[Pixel coordinate grounding data]
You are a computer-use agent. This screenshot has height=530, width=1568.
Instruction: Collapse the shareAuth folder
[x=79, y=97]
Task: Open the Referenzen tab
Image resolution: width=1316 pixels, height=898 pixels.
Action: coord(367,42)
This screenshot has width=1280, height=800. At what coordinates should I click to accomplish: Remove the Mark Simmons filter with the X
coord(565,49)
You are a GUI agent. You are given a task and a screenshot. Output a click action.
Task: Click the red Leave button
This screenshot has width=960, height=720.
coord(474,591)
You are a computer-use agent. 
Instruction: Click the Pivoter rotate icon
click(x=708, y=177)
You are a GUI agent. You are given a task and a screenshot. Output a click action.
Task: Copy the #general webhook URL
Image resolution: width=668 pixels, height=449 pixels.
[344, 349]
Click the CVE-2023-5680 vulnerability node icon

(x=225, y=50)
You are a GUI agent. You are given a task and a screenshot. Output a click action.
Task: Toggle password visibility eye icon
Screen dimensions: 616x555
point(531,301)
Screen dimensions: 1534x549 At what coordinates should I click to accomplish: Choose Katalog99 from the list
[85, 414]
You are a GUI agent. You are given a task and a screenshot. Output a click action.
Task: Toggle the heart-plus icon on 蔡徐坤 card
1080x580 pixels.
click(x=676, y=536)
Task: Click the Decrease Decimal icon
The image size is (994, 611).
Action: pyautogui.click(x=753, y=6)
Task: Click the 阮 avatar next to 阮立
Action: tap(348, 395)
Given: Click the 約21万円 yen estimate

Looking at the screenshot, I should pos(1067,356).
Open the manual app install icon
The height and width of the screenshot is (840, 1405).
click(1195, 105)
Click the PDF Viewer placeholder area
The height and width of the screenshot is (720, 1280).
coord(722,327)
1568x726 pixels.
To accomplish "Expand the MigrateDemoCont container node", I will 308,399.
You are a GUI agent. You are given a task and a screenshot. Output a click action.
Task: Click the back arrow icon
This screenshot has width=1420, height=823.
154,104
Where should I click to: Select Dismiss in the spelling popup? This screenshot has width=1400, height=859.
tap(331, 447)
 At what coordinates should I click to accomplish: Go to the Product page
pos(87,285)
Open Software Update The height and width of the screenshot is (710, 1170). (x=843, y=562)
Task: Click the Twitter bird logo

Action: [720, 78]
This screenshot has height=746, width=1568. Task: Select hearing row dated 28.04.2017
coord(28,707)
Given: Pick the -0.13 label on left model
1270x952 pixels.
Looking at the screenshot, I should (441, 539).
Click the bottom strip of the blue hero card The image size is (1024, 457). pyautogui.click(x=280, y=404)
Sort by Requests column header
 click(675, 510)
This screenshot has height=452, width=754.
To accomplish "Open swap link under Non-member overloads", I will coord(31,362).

◆ **Task description**
The records above must be printed again in full, exactly as written.

◆ **Exercise answer**
You are a computer-use agent. This screenshot has height=530, width=1568.
Instruction: Collapse the shareAuth folder
[x=79, y=97]
Task: Open the Referenzen tab
Image resolution: width=1316 pixels, height=898 pixels.
Action: coord(367,42)
This screenshot has width=1280, height=800. At what coordinates should I click to accomplish: Remove the Mark Simmons filter with the X
coord(565,49)
You are a GUI agent. You are given a task and a screenshot. Output a click action.
Task: Click the red Leave button
This screenshot has width=960, height=720.
coord(474,591)
You are a computer-use agent. 
Instruction: Click the Pivoter rotate icon
click(x=708, y=177)
You are a GUI agent. You are given a task and a screenshot. Output a click action.
Task: Copy the #general webhook URL
Image resolution: width=668 pixels, height=449 pixels.
[344, 349]
Click the CVE-2023-5680 vulnerability node icon

(x=225, y=50)
You are a GUI agent. You are given a task and a screenshot. Output a click action.
Task: Toggle password visibility eye icon
Screen dimensions: 616x555
point(531,301)
Screen dimensions: 1534x549 At what coordinates should I click to accomplish: Choose Katalog99 from the list
[85, 414]
You are a GUI agent. You are given a task and a screenshot. Output a click action.
Task: Toggle the heart-plus icon on 蔡徐坤 card
1080x580 pixels.
click(x=676, y=536)
Task: Click the Decrease Decimal icon
The image size is (994, 611).
Action: pyautogui.click(x=753, y=6)
Task: Click the 阮 avatar next to 阮立
Action: tap(348, 395)
Given: Click the 約21万円 yen estimate

Looking at the screenshot, I should pos(1067,356).
Open the manual app install icon
The height and width of the screenshot is (840, 1405).
click(1195, 105)
Click the PDF Viewer placeholder area
The height and width of the screenshot is (720, 1280).
coord(722,327)
1568x726 pixels.
To accomplish "Expand the MigrateDemoCont container node", I will 308,399.
You are a GUI agent. You are given a task and a screenshot. Output a click action.
Task: Click the back arrow icon
This screenshot has width=1420, height=823.
154,104
Where should I click to: Select Dismiss in the spelling popup? This screenshot has width=1400, height=859.
tap(331, 447)
 At what coordinates should I click to accomplish: Go to the Product page
pos(87,285)
Open Software Update The height and width of the screenshot is (710, 1170). (x=843, y=562)
Task: Click the Twitter bird logo

Action: [720, 78]
This screenshot has height=746, width=1568. Task: Select hearing row dated 28.04.2017
coord(28,707)
Given: Pick the -0.13 label on left model
1270x952 pixels.
Looking at the screenshot, I should (441, 539).
Click the bottom strip of the blue hero card The image size is (1024, 457). pyautogui.click(x=280, y=404)
Sort by Requests column header
 click(675, 510)
This screenshot has height=452, width=754.
To accomplish "Open swap link under Non-member overloads", I will coord(31,362).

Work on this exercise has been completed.